Location of monuments:
The Nazi troops entered Viļaka on 2 July 1941, and soon afterwards local self–defenders unleashed violence against Jews. In mid–July Jews of Viļaka were ordered to move to a provisional ghetto – a block between Liepāja and Balvu Street, but on 11 August mass–scale murders began – a German SD unit (“Arājs’ Commando”) with the assistance of local self–defenders convoyed Jews to a forest (approximately 1.5 km from Viļaka) and shot them (500 Jews in total).
In the 1960s, upon the initiative of victims’ relatives, the remains of murdered women and children were reinterred together with those of men, and two monuments were erected on the site of massacre. The largest monument – a stele in red granite with a white pedestal – bears the Star of David and an inscription in Yiddish, Latvian and Russian: “Eternal Remembrance to the Victims of Fascist Terror 1941–1945”. The smallest monument – a red granite stone – has an inscription in Russian and in Latvian “Eternal Remembrance to the Victims of Fascist Terror August 1941”.

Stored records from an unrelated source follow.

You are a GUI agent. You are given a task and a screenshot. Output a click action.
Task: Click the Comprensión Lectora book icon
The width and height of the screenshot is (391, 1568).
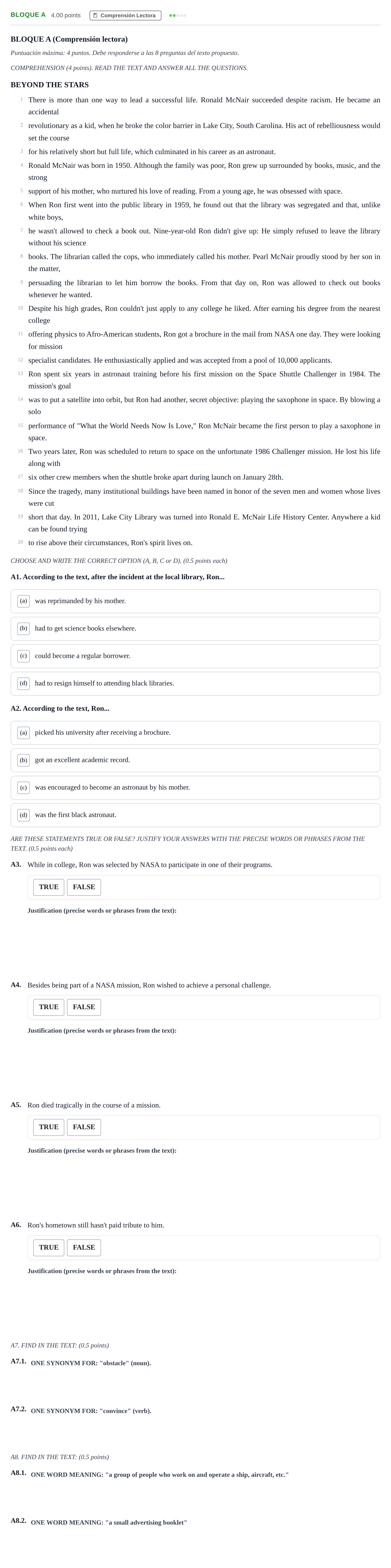(95, 15)
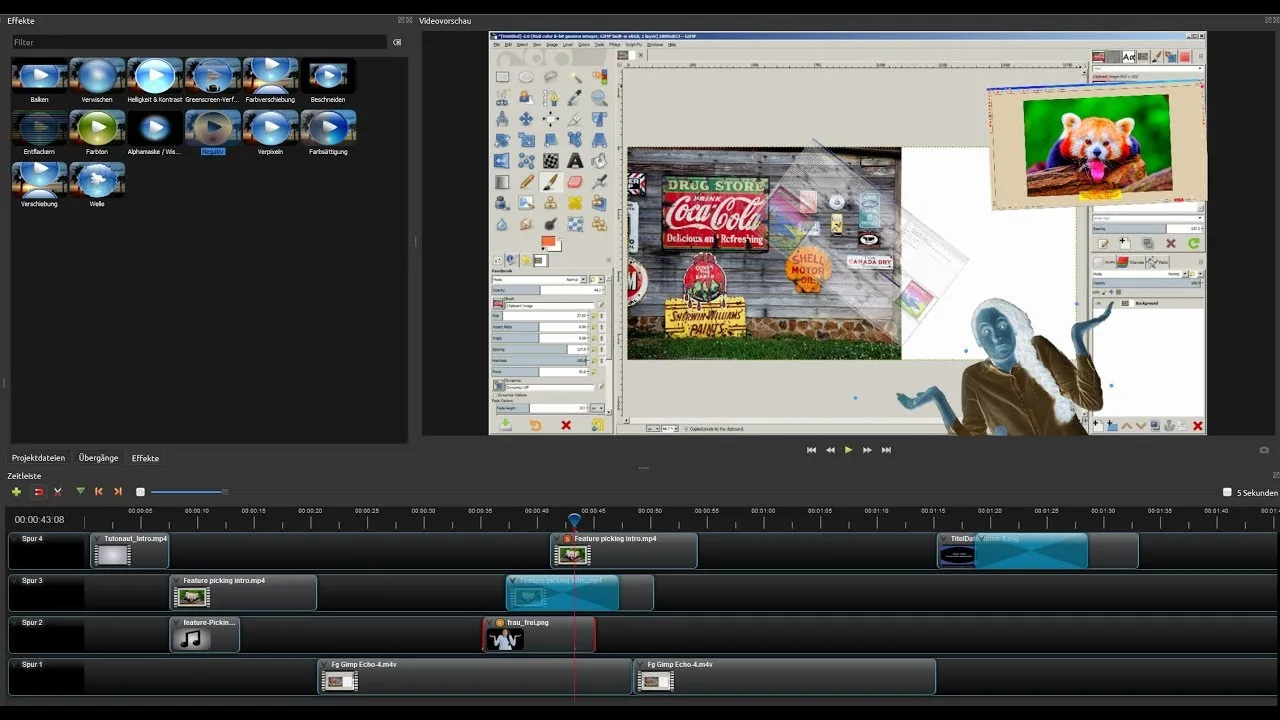The height and width of the screenshot is (720, 1280).
Task: Toggle the magnet snapping button
Action: pyautogui.click(x=39, y=492)
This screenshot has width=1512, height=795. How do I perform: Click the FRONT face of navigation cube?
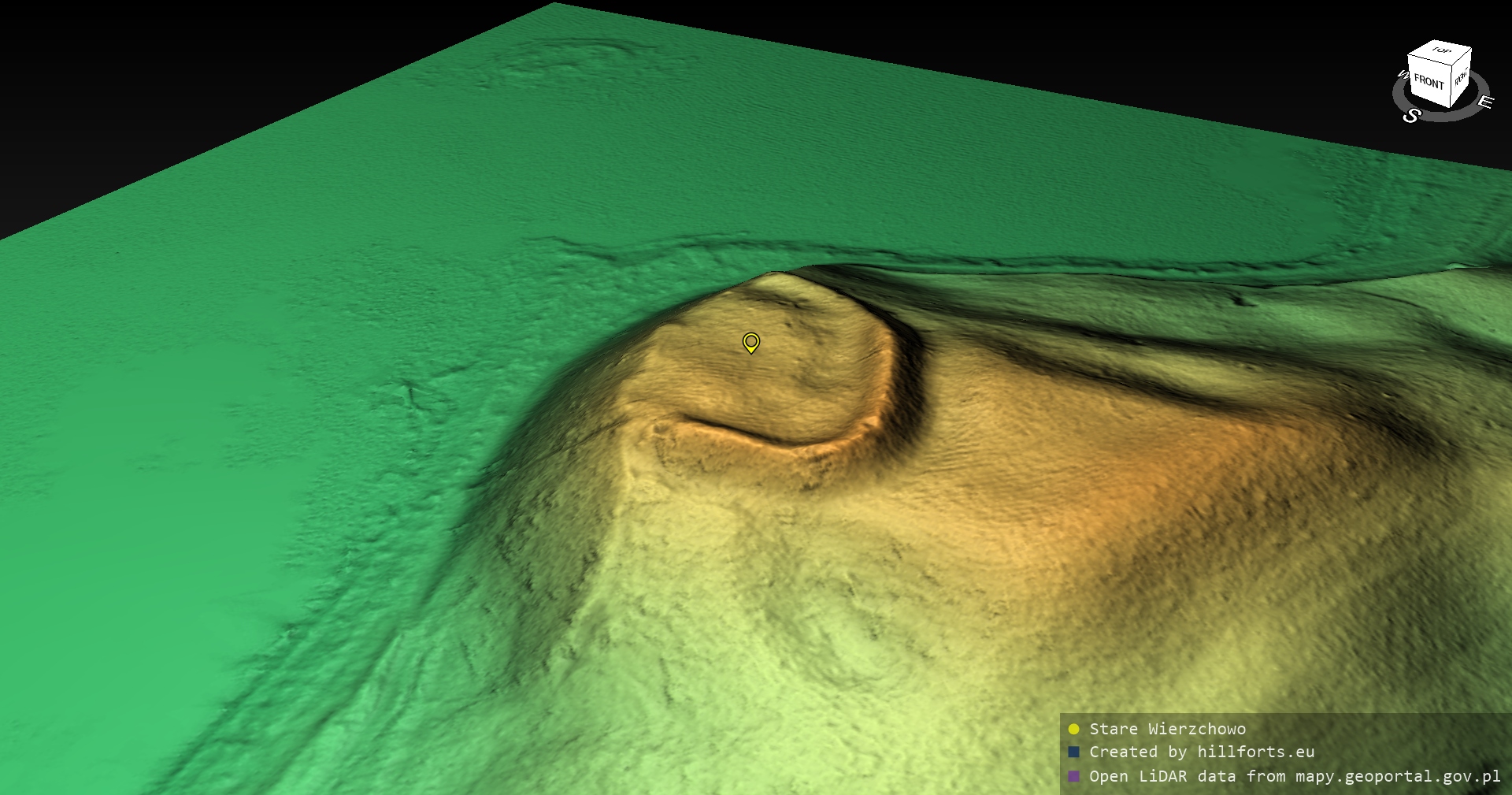tap(1428, 82)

Every year on the first Sunday of August a ceremony to commemorate the deceased is held.
- Meler M. Jewish Latvia: Sites to Remember. Tel-Aviv: Association of Latvian and Estonian Jews in Israel, 2013.
- Ezergailis A. The Holocaust in Latvia, 1941-1944: The Missing Center. Riga: The Historical Institute of Latvia; Washington, DC: US Holocaust Memorial Museum, 1996.